Who outside of Germany knew about the Holocaust?

This is explicitly portrayed in Band of Brothers. They make the locals come and help the inmates, in fact.

As a quick aside the Spanish got in there with the reconcentrados in Cuba first. Although the English term gained popularity during the Boer War, granted.

Incidentally even after the camps were liberated there were many Germans who simply didn’t believe what they were told by the Allies. Having been raised in a Nazi system they believed it was simply all for ‘show’ and to demonise the defeated German people. This belief sadly continues to this day with certain idiots who don’t have the excuse of years of Nazi indoctrination.

@ Little Nemo; there were even SS men who balked at killing Germanised Jews, as opposed to Ostjuden in the occupied territories. Ukrainian extremists were brought in, so that’s another group outside Germany who knew what was happening; [

]('Ukrainians guards took part in extermination' - The Jerusalem Post)

In the East, they also used soviet prisonners or racial deportees to dig up and cremate the bodies from mass graves

I’m recalling a documentary discussion of Wansee and the development of gas chambers. They mentioned that the army was tasked occasionally with extermination jobs in some locales of eastern Europe. The SS Squads were developed because the “morale was low” when the regular army had to murder women and children. Basically, it seems regular soldiers, armed, en masse were not above serious complaining when ordered to do evil jobs. If I were one of their officers, I’d pass on my concerns about troop unrest to the powers above, lest I end up like the US lieutenants in Vietnam.

The SS squads were an initial solution, but they proved incredibly inefficient (both time and money, as well as throughput, so to speak) - small groups driving all over the countryside and shooting large numbers one at a time, plus the effort of digging mass graves.

The “ideal” solution was the gas chambers - march large numbers into a solid room, then also they could guarantee they were all dead before emptying the room. The SS apparently tried several different methods - engine exhaust, for example - before settling on the appropriate(???) poison. There’s a second level of evil that would describe people who work at making mass murder “efficient”.

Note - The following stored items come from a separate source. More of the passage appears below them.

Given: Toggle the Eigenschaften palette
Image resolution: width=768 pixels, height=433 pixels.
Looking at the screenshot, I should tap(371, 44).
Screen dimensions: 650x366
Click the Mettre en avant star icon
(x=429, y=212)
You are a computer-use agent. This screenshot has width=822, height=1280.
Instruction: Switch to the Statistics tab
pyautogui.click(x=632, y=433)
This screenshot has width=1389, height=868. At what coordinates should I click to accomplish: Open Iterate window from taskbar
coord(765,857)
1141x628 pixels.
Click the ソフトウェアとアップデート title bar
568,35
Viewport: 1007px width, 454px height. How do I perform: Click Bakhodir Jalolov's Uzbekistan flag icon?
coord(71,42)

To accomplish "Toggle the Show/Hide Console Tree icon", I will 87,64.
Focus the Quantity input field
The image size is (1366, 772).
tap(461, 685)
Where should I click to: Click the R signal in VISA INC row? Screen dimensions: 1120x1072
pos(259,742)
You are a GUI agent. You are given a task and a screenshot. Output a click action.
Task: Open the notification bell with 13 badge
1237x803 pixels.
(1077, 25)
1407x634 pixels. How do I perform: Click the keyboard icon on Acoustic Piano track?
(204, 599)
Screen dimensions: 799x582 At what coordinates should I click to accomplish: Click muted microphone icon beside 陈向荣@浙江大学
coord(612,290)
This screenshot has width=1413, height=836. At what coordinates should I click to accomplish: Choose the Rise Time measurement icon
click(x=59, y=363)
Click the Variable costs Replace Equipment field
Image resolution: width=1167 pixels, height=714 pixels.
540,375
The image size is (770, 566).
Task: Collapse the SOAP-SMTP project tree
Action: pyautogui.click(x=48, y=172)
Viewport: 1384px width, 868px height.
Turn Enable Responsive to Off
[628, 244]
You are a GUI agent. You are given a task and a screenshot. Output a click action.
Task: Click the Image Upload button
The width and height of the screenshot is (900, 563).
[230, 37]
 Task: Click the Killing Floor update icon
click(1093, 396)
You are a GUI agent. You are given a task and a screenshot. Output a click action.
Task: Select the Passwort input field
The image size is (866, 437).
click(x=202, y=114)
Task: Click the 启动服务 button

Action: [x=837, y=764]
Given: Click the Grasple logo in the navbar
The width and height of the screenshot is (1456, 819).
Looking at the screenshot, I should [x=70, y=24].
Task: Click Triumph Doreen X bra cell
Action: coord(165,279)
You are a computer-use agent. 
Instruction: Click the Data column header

Concentration camps and prisoner camps were a “normal” thing by WWII. Callous disregard for well-being, occasional severe beatings and deaths, slaughter in the midst of military action, even bombing of civilian areas - these were known atrocities in WWII and may have happened on both sides. When the war disrupted food supplies and such, nobody was surprised if prisoners were the first to go hungry. Racial/ethnic prejudice and religious intolerance were almost normal until the holocaust. I think a lot of people, though, would have trouble believing that something like the holocaust happened, that people could be as evil as that.

This is probably not a topic upon which there can be general agreement even as the Holocaust is a fairly recent historical event.

One thing’s for sure: word got around. Word of mouth,–admittedly not the best way to transmit or receieve news–spread the news of the Holocaust, especially within the Jewish communities of Europe.

It’s true that many German Jews didn’t believe what was going on, but in eastern Europe, where life was tougher, and especially tougher for Jews, it was easier to believe.

Letters would be another way of getting the news out.

To return to word of mouth: it’s true a lot of what one just “hears” is gossip, or what we (Americans) now call urban legend. Even so, when one hears the same stories from different people, people who don’t know one another, people of different religious backgrounds, occupations, and the tales told bear a startling resemblance to one another, what once might have sounded like gossip, gross exaggeration, someone with a bone to pick, starts to sound credible.

I think too, in a western evironment of open discussion, free speech and free press, and (somewhat) open government - we don’t really grasp the situation in a totalitarian regime. No information is forthcoming; everything is rumor. The most bizarre things become wild rumors.

(Recall reading about rumors in Soviet Russia - apparently there were persistent rumors the government was about to withdraw the currency and replace it with “red rubles” and “green rubles” and you would not be able to buy alcohol with red rubles. Apparently this rumor peaked every time an official expressed concern in Prvda about alcoholism).

So people probably retold all sorts of stories to trusted acquaintances - possibly many were true, some were wildly off base, and each got less accurate with retelling. Without official confirmation, who knew what to believe? The live Jews they did see were slave labour doing road repairs, working in factories, etc. I suspect the average citizen could not wander near the camps, and probably did not want to draw attention to themselves.